How does your faith inform your work?
It makes me want to farm like Jesus would if he were here right now, in charge of this place. God actually loved us and provided a salvation experience for us that shapes the way we should, with the same grace and appreciation and respect, honor the creation that God made. It’s in respecting and honoring the “pig-ness” of the pig that we create our ethical and moral background for respecting and honoring the “Tony-ness” of Tony and the “Mary-ness” of Mary. And so it’s how we respect and honor the “least of these” that creates a theological and philosophical framework for how we respect and honor the creation that God made. It’s in respecting and honoring the “pig-ness” of the pig that we create our ethical and moral background for respecting and honoring the “Tony-ness” of Tony and the “Mary-ness” of Mary. And so it’s how we respect and honor the “least of these” that creates a theological and philosophical framework for how we respect and honor the greatest of these.
Our culture simply views our plants and animals as so many inanimate piles of protoplasmic structure to be manipulated however cleverly hubris can imagine to manipulate it. I would suggest that a culture that views its life in that respect will be a culture that views its citizens and the citizens of other cultures in the same manipulative and arrogant way.
For the entire interview article, go here. And for an expanded audio interview with Salatin, go here.
His books are well worth reading (Everything I Want To Do Is Illegal is illuminating and outraging), as are these other articles about Polyface Farms.
Finally, I leave you with a video of Salatin and Chipotle founder Steve Ells, a food activist superstar in his own right.
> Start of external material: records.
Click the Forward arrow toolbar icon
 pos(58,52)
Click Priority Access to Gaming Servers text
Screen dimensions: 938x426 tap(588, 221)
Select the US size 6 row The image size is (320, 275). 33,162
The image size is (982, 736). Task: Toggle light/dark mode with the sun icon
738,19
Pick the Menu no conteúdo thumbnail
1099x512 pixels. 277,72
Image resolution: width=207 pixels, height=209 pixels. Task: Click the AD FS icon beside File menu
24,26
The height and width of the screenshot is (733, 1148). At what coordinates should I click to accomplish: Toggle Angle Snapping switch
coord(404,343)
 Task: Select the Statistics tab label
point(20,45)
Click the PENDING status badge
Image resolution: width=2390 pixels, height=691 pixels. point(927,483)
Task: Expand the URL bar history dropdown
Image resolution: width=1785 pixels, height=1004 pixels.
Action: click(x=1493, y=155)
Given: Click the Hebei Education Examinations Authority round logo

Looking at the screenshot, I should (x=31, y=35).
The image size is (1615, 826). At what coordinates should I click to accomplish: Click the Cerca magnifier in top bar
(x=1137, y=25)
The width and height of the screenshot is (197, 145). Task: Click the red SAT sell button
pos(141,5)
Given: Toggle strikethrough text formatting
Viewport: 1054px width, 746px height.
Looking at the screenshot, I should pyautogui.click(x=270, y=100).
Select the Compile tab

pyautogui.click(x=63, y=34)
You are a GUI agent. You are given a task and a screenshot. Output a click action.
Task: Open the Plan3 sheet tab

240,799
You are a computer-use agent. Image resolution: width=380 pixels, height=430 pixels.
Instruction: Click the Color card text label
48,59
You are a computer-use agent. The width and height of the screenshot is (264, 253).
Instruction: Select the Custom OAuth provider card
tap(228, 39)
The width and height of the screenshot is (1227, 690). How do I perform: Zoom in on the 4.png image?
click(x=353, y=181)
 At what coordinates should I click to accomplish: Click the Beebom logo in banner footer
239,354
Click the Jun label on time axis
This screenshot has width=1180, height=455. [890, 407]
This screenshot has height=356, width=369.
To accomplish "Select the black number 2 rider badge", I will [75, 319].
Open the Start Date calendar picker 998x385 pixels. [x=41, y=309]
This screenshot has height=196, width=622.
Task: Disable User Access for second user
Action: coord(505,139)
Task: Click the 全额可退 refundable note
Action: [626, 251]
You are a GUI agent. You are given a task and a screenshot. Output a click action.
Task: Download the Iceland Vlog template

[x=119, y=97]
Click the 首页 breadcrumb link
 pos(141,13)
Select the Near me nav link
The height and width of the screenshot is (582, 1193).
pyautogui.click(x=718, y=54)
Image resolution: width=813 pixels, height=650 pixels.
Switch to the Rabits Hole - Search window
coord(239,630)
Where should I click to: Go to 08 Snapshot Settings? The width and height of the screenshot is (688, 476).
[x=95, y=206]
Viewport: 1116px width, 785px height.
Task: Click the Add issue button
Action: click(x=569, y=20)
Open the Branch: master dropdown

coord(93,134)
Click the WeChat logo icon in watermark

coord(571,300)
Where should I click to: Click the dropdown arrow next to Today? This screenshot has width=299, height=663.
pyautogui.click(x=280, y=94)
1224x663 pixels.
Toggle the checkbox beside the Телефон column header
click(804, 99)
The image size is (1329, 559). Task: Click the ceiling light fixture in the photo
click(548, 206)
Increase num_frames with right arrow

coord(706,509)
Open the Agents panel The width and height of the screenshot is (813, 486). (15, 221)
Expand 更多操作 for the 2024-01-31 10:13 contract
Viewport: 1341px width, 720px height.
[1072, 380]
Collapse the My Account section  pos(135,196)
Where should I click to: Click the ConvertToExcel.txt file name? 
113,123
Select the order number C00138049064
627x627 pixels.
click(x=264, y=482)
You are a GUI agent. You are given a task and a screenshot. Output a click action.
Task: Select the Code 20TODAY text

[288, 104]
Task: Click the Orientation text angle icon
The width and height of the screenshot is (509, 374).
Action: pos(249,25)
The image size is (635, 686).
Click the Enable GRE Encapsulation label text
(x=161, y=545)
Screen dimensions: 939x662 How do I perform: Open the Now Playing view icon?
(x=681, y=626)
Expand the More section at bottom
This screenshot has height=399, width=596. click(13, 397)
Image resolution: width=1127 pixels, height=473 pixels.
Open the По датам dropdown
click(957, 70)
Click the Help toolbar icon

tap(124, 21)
I LOVE Joel and have his books. You’re right, EIWTDII IS outraging. I think it should be required reading at the White House. *g*
And, Joel is a rock star. On a few boards I belong to I mentioned his books and it turned into a squee fest of how awesome he is-with a few people even bragging that they buy weekly from Polyface which made those of us too far away incredible jealous. Good on him to be sharing the merging of his belief system and business.